### [Objetivo a]
Liste todos os números que o trecho sobre o hotel Bauen usa para descrever o edifício do hotel, cada um com aquilo que mede.

### [Trecho de origem]
As origens do hotel Bauen, uma torre de 60 metros de altura com 220 quartos distribuídos por vinte andares, podem ser rastreadas até este contexto ditatorial de contas pouco claras, dívidas que não seriam fáceis de pagar, e hotéis de cinco estrelas construídos a toda a velocidade2 para albergar as delegações e turistas que a Copa do Mundo traria. O edifício foi construído no centro da capital da República Argentina e tornaria-se o emblema indiscutível do movimento de empresas recuperadas pelos trabalhadores 25 anos mais tarde. Algo, certamente, nunca imaginado por Marcelo Iurcovich, o empresário que realizou o milagre de construir um enorme hotel sem investir um único peso.

### [Objetivo b]
Duplique tudo desde a linha que contém "Task: Open the Sort" até o fim das linhas extraídas, com as duas extremidades incluídas.

### [Linhas extraídas]
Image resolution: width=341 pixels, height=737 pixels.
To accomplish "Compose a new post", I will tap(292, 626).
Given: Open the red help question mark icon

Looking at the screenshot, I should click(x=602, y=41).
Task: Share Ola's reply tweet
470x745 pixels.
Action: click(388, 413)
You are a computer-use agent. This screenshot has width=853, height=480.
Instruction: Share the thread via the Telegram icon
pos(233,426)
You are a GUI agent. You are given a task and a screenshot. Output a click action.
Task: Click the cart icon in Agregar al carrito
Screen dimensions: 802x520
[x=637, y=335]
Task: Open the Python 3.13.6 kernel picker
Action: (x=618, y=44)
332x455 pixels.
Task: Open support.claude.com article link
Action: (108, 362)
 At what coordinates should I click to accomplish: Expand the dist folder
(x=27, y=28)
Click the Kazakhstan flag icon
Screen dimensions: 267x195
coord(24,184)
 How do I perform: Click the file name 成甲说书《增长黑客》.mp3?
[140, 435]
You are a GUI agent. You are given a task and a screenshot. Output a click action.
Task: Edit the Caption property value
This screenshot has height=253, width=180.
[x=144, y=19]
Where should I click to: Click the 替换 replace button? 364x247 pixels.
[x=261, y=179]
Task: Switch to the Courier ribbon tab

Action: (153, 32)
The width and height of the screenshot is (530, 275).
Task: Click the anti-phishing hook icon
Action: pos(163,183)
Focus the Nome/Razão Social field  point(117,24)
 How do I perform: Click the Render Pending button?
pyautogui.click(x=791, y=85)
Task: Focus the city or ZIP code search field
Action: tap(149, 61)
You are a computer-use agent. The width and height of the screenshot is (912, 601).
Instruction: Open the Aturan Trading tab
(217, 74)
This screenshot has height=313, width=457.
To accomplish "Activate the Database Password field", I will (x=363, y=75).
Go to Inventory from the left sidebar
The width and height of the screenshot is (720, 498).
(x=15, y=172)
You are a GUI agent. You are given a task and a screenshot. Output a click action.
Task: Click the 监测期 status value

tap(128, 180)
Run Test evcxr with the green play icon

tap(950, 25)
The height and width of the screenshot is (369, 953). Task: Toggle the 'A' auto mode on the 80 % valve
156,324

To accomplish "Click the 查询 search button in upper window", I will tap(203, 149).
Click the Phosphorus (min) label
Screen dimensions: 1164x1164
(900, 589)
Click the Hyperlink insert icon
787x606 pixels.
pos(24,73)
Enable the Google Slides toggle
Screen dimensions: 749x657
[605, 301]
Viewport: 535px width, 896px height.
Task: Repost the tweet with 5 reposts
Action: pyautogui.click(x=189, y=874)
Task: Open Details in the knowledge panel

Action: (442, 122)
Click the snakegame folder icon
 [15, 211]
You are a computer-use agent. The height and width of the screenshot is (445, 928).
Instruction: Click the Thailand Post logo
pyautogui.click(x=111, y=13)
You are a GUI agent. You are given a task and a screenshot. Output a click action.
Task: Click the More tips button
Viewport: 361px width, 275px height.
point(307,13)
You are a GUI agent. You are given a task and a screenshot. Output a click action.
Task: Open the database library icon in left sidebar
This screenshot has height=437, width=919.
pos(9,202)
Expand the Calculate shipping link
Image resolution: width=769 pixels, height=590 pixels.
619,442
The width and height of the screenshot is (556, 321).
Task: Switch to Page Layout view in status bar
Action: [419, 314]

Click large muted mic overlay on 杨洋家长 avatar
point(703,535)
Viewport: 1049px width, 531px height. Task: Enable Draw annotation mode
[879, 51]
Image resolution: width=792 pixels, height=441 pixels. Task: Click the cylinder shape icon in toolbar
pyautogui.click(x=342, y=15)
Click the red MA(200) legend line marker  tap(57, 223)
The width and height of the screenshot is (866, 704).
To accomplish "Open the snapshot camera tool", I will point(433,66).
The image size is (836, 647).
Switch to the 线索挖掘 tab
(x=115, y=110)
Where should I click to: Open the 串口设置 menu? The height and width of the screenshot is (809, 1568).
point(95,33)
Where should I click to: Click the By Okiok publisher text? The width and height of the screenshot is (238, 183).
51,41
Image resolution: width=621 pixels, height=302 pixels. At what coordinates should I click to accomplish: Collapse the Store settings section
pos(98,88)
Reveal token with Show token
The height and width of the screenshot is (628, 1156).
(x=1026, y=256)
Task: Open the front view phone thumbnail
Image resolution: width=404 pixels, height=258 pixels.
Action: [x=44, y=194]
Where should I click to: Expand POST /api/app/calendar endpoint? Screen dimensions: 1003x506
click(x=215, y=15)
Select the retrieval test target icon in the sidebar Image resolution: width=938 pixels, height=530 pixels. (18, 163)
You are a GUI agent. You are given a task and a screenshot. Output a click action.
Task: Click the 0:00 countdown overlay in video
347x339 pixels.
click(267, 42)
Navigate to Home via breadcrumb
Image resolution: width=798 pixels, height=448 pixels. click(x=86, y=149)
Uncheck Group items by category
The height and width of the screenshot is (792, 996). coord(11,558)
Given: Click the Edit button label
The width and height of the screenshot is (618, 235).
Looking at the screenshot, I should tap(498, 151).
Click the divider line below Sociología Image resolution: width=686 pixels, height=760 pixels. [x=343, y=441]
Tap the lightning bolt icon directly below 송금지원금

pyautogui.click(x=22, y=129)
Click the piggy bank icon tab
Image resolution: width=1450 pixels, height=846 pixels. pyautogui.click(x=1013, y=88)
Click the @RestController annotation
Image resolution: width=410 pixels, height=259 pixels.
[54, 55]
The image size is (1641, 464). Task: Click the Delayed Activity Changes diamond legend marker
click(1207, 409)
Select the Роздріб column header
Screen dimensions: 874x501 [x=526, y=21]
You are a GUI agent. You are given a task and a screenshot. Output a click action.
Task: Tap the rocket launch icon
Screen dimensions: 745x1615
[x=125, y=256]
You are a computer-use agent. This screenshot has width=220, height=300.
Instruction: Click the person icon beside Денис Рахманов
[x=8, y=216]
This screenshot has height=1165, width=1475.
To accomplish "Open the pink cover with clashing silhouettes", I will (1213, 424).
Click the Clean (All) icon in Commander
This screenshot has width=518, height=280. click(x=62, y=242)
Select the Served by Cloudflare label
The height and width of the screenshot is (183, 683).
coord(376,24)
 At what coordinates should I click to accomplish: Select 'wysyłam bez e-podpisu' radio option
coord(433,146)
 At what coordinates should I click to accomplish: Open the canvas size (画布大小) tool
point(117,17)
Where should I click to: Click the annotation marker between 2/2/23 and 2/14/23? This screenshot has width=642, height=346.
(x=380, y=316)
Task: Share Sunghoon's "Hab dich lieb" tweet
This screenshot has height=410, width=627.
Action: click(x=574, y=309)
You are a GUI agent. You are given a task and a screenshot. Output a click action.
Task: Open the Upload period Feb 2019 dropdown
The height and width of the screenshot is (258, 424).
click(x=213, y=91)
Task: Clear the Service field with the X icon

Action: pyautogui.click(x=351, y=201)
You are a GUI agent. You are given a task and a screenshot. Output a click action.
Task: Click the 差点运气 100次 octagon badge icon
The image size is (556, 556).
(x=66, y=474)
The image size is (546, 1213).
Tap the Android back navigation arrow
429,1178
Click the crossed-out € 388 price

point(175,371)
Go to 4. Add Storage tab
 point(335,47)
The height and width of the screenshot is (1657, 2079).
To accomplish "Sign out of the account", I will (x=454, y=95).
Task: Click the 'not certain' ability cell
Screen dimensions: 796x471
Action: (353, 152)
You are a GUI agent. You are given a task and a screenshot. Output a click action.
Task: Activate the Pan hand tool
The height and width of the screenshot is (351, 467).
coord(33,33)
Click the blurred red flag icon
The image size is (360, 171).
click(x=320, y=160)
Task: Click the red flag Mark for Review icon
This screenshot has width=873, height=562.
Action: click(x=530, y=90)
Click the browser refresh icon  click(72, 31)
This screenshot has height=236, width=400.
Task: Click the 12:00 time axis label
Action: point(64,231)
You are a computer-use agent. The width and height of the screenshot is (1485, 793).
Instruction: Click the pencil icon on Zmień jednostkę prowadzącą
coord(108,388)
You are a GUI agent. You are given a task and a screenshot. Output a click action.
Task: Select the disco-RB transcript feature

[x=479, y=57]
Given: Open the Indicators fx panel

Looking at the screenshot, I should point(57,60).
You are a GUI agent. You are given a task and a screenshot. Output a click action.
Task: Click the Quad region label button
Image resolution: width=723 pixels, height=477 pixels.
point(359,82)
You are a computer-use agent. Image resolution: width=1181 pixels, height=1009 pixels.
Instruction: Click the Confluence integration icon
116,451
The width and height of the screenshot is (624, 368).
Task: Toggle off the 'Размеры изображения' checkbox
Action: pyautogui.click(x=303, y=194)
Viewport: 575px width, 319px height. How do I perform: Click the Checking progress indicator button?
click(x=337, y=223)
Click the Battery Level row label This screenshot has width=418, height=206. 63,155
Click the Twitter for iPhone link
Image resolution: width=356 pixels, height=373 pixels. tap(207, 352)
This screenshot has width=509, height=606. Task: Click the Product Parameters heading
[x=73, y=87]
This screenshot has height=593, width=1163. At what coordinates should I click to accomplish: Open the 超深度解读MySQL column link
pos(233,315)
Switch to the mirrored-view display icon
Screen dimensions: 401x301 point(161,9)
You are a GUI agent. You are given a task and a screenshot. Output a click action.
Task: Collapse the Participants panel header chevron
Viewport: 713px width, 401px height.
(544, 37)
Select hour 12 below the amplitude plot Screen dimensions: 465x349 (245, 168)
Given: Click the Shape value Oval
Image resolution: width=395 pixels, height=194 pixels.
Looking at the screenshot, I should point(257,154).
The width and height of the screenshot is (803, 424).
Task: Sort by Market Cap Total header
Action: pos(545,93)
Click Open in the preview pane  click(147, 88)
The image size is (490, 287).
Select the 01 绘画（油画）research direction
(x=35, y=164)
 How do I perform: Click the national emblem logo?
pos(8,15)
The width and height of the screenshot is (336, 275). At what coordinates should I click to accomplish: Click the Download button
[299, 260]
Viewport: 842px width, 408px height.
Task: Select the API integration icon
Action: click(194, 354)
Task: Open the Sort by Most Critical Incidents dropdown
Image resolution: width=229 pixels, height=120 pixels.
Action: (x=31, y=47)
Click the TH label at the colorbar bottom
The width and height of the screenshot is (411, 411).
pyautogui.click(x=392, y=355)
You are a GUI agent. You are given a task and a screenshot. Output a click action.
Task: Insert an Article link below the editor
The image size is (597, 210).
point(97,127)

### [Resposta escrita a]
60 metros de altura; 220 quartos; vinte andares.

### [Resposta escrita b]
Task: Open the Sort by Most Critical Incidents dropdown
Image resolution: width=229 pixels, height=120 pixels.
Action: (x=31, y=47)
Click the TH label at the colorbar bottom
The width and height of the screenshot is (411, 411).
pyautogui.click(x=392, y=355)
You are a GUI agent. You are given a task and a screenshot. Output a click action.
Task: Insert an Article link below the editor
The image size is (597, 210).
point(97,127)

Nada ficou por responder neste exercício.